Está bien, de vez en cuando, recordar este tipo de cosas que ahora no interesan a nadie. Pero para mí, que sé quién soy, de dónde vengo y cuál es la memoria genética de la raza cuya sangre circula por mis venas, estos hechos constituyen dos cosas: la prueba evidente de la necedad, incompetencia y mala leche secular del país donde vivo, y la mayor prueba de hidalguía que, paradójicamente, este mismo pueblo al que pertenezco es capaz de demostrar, como así atestigua la Historia. Unos hombres, vendidos por su propio gobierno y autoridades, olvidados por sus propios compatriotas, combatieron durante casi un año solos, aislados, hambrientos y en unas condiciones deplorables, porque ése era su deber, ni más ni menos. Para con España, para con sus paisanos, y para con ellos mismos. Es fácil ponerse en el lugar del teniente Martín Cerezo, y es fácil también adivinar la sonrisa amarga, lúcidamente agria y resignada que esbozaría su rostro curtido y ajado por el sol tropical cuando, tras pensar y creer firmemente que “nunca un ejército evacuaba un territorio abandonando a tropas comprometidas en acción de guerra” al ver que, efectivamente, habían peleado, sufrido y muerto por nada. Y más fácil aún es intuir la desesperanza que embargaría a los héroes al comprobar que, al volver a su Patria, nadie les reconocía sus méritos, y muchos de ellos acabarían sus días mendigando en pórticos de iglesias, muriendo olvidados y sin honor.
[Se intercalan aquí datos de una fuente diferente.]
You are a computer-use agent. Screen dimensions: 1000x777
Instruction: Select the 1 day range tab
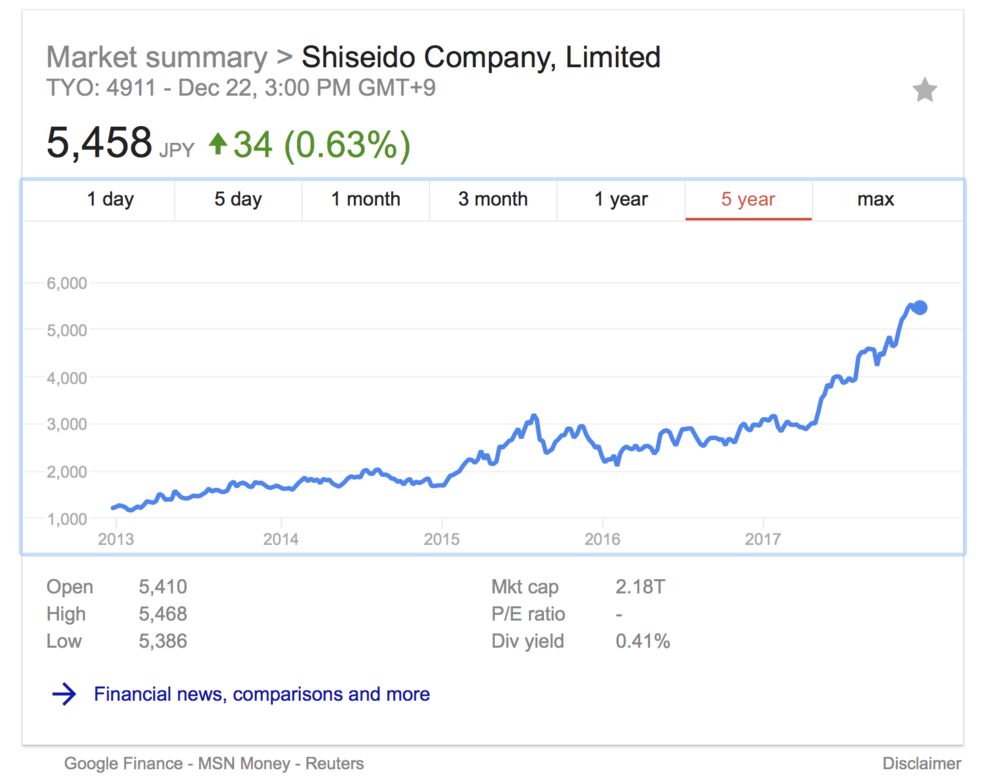click(x=110, y=200)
Aquella iglesia de Baler, aquella parcela de terreno húmedo, cenagoso y tropical de la isla de Luzón, al lado de Manila, fue, durante un año, el bastión definitivo, el pedazo de tierra defendido a sangre y fuego sobre el que siguió ondeando la bandera de Castilla y León mucho tiempo después de que el imperio donde no se ponía el sol, el imperio de Isabel y Fernando, de Carlos y Felipe, de los Colón, los Pinzones, de Pizarro y Cortés, de Orellana, Valdivia, Lope de Balboa y Elcano, hubiera caído. Los restos de una nación que había subyugado al mundo, descubierto un nuevo continente y abierto minas de oro, plata y culturas, siguieron ondeando en esa bandera rota, deshilachada y ennegrecida, durante casi un año después de su extinción, como el pollo descabezado que sigue corriendo con la inercia que le da la sangre que aún vive. Aquellos hombres fueron la sangre, honesta, cumplidora, leal hasta el final. Hasta que no quedara nada, ni nadie. Hombres abandonados por unas autoridades inútiles e ineficaces, víctimas del retraso y cerrazón de una nación reaccionaria, cerrada en sí misma, oxidada y que colgaba todavía de los andamios del catolicismo más recalcitrante y oscuro, el tradicionalismo y el subdesarrollo material y espiritual más degradante. La misma Patria que aún creía vivir en unos tiempos que había pasado hacía siglos, y que combatía con buques de madera frente a poderosas armadas de acorazadas y modernas. La desgracia de una nación trágica, encarnada en aquellos valientes, que lucharon, murieron y sobrevivieron en Baler, en aquella iglesia (no podía ser de otra manera) luchando con la dignidad y el valor de los vencidos, por decencia, y porque quedaba feo y deshonroso entregar unas insignias y volver a España con la cabeza baja. Los últimos de Filipinas.
Valga este modestísimo homenaje a estos tamaños héroes de la nación española. En un país donde se veneran, se nombran calles, plazas y parques a padres de patrias ficticias, a Blas Infante, Luís Companys, Sabino Arana y similares personajes, que sirvan estas líneas como tributo y llama perpetua para los hombres de honor que defendieron la bandera de España en la iglesia de Baler durante 337 días sin esperanza, ayuda ni gloria.